Data provided below:

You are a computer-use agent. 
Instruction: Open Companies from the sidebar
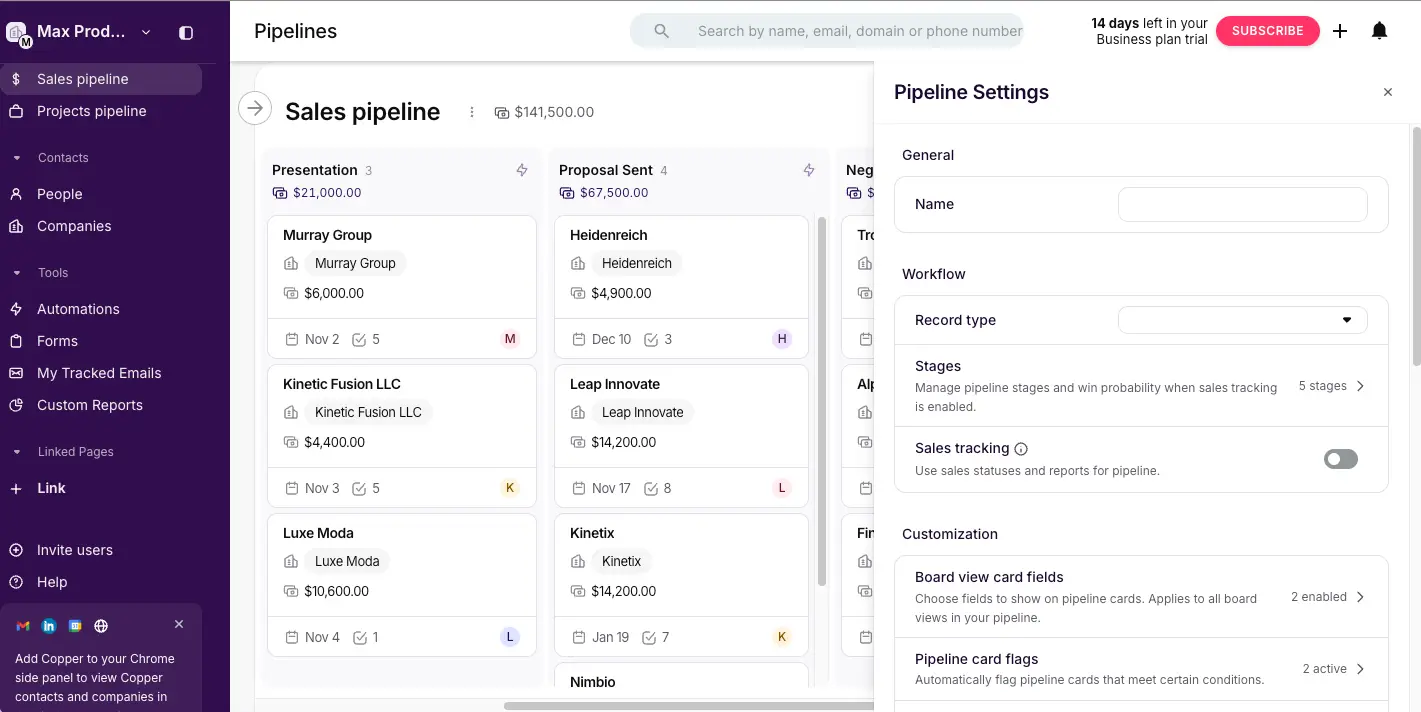(x=74, y=225)
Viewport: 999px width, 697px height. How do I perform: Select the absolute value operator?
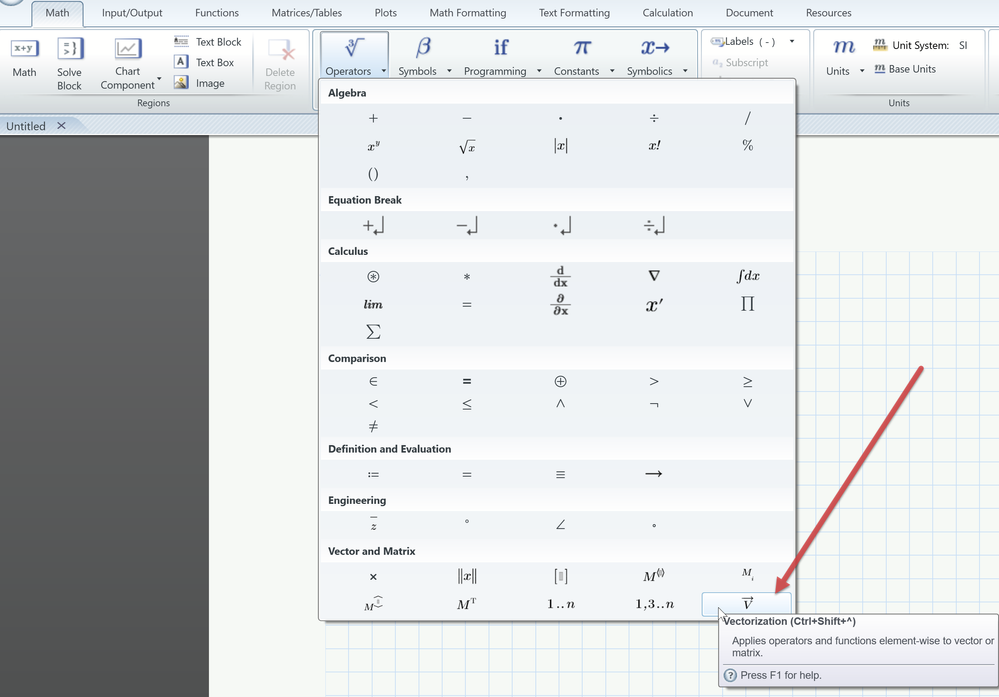point(560,146)
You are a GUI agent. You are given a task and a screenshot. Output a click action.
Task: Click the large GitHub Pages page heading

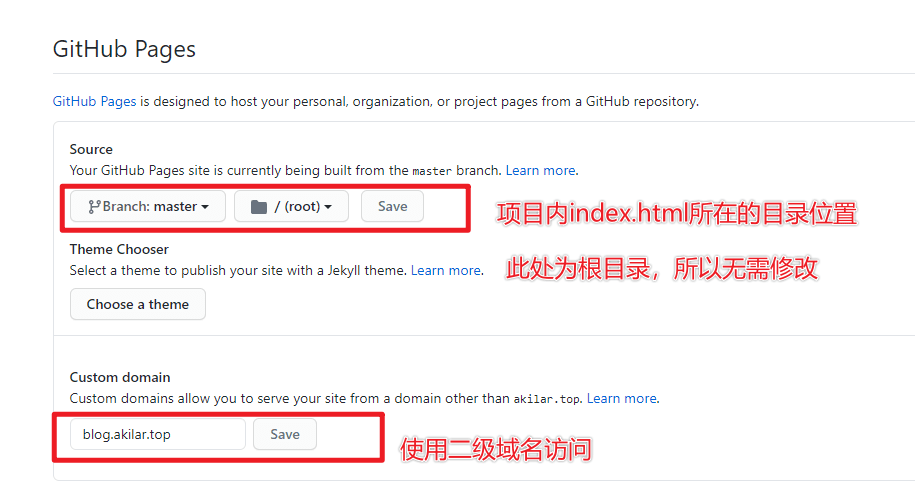pos(124,48)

End of Data provided.

# Exercise directions
Only what runs from the line containing "You are a GUI" through the end of the entries above should be extracted, exactly and without pictures.

# Output of the task
You are a GUI agent. You are given a task and a screenshot. Output a click action.
Task: Click the large GitHub Pages page heading

pos(124,48)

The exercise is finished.